- _WORK ITEM_: The records below are to be transcribed exactly from their first line to the line that has "Viewport: 1456px width, 819px height.", inclusive, with every picture omitted.

- _SUPPLIED RECORDS_:
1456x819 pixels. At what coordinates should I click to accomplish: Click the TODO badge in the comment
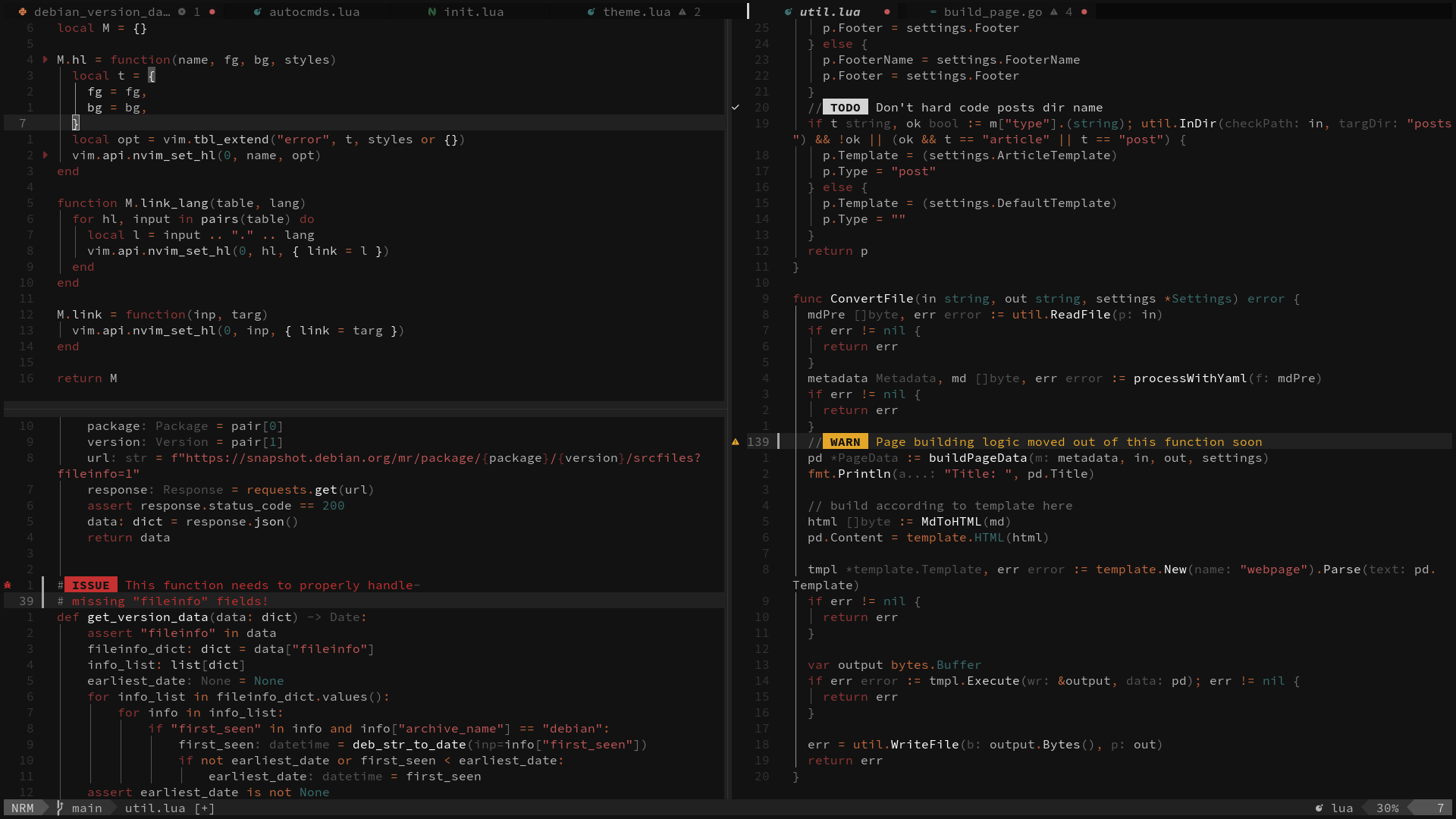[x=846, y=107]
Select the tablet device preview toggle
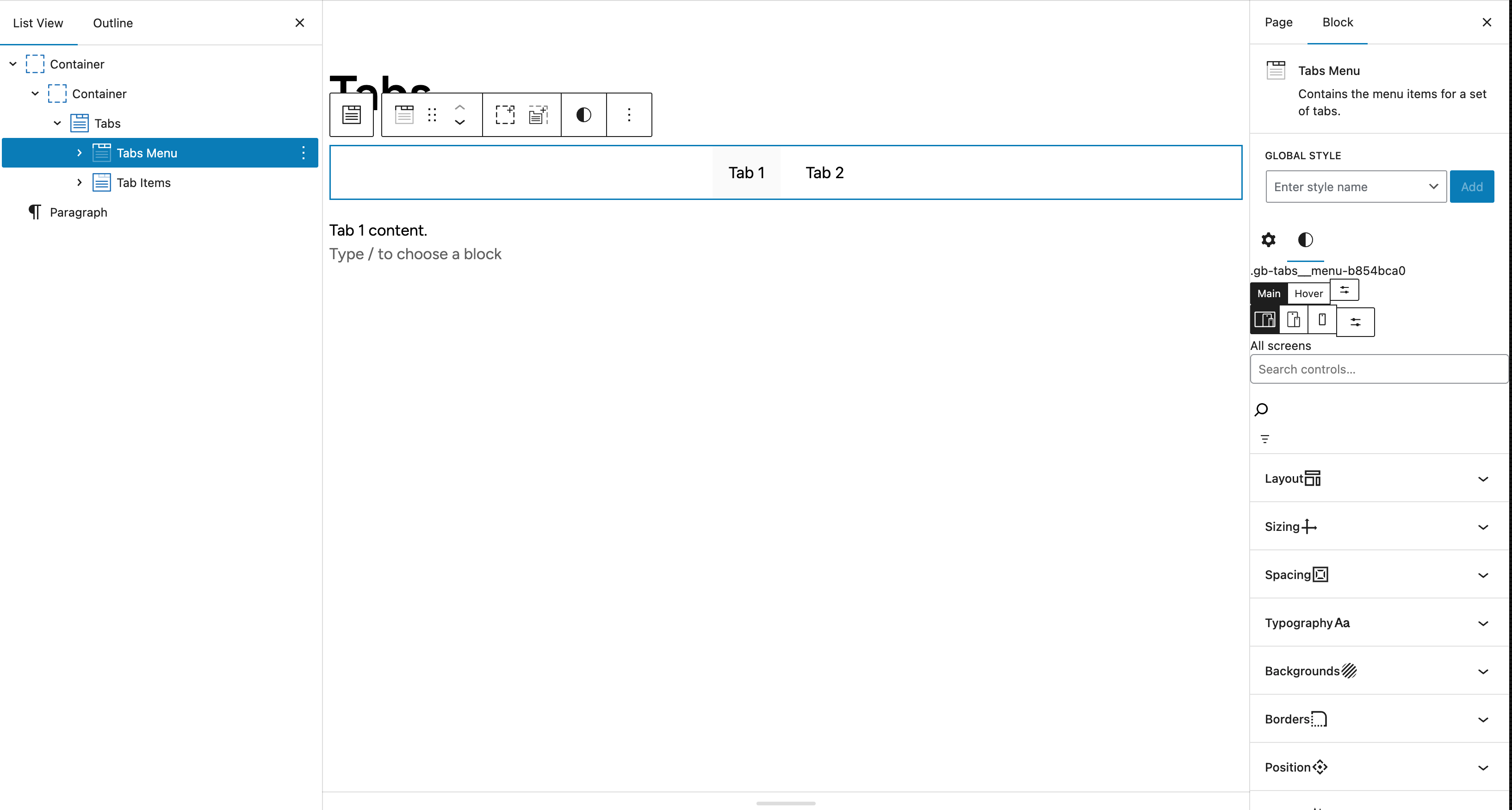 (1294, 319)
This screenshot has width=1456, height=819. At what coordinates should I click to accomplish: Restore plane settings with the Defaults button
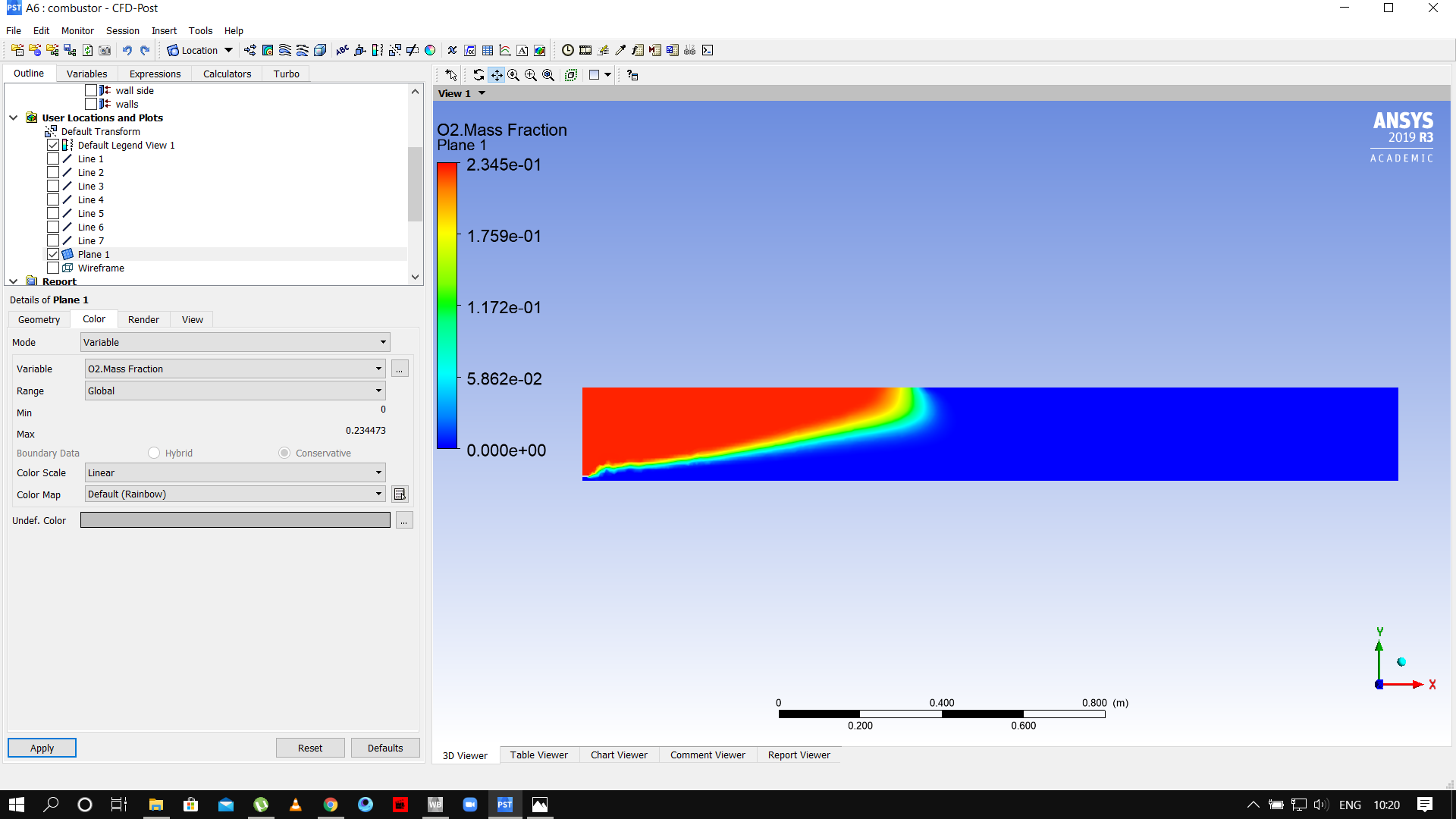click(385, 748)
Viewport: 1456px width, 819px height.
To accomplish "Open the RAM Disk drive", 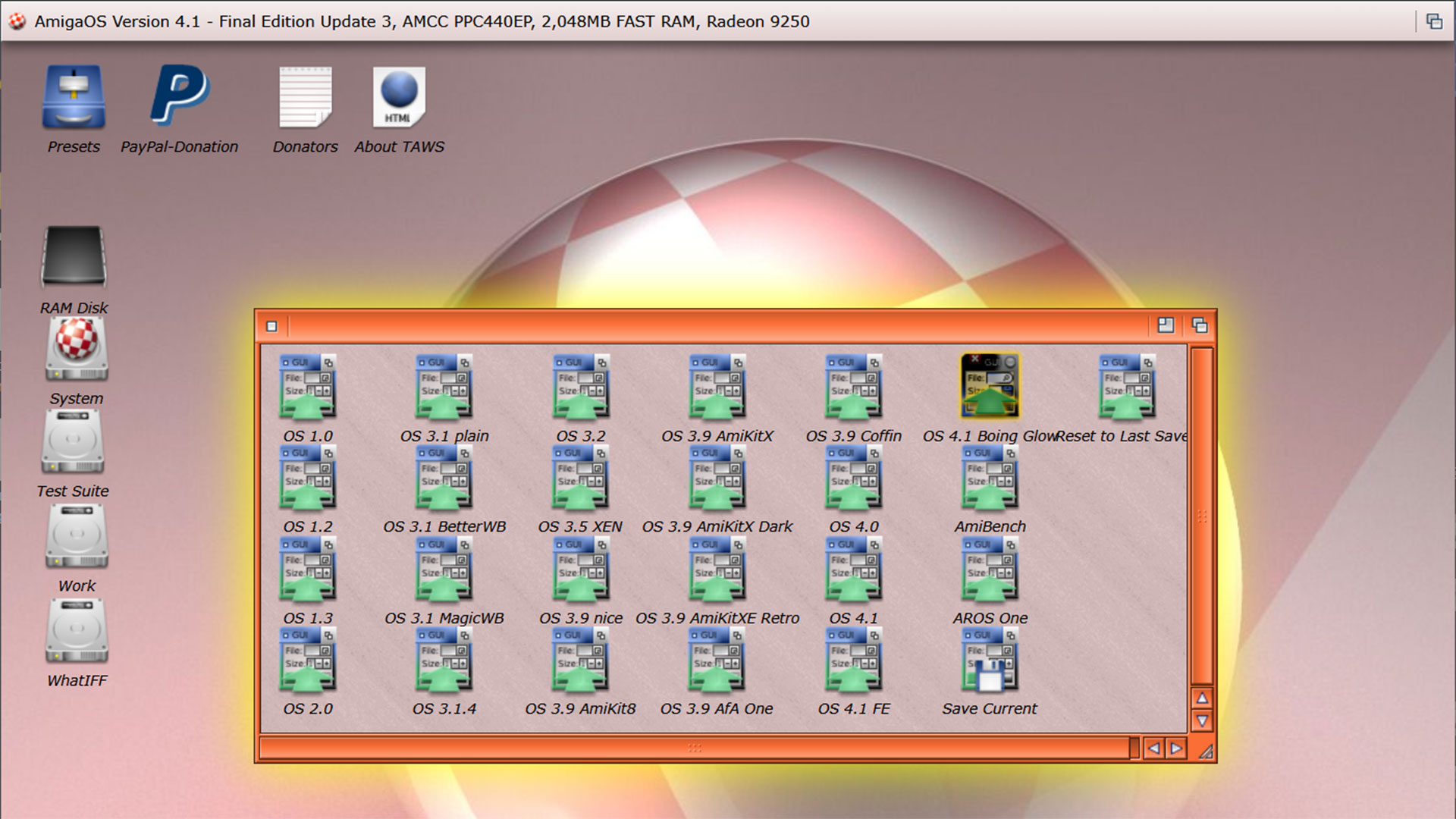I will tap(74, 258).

- _TASK RESPONSE_:
1456x819 pixels. At what coordinates should I click to accomplish: Click the TODO badge in the comment
[x=846, y=107]
Select the tablet device preview toggle
 (1294, 319)
This screenshot has width=1456, height=819. At what coordinates should I click to accomplish: Restore plane settings with the Defaults button
click(385, 748)
Viewport: 1456px width, 819px height.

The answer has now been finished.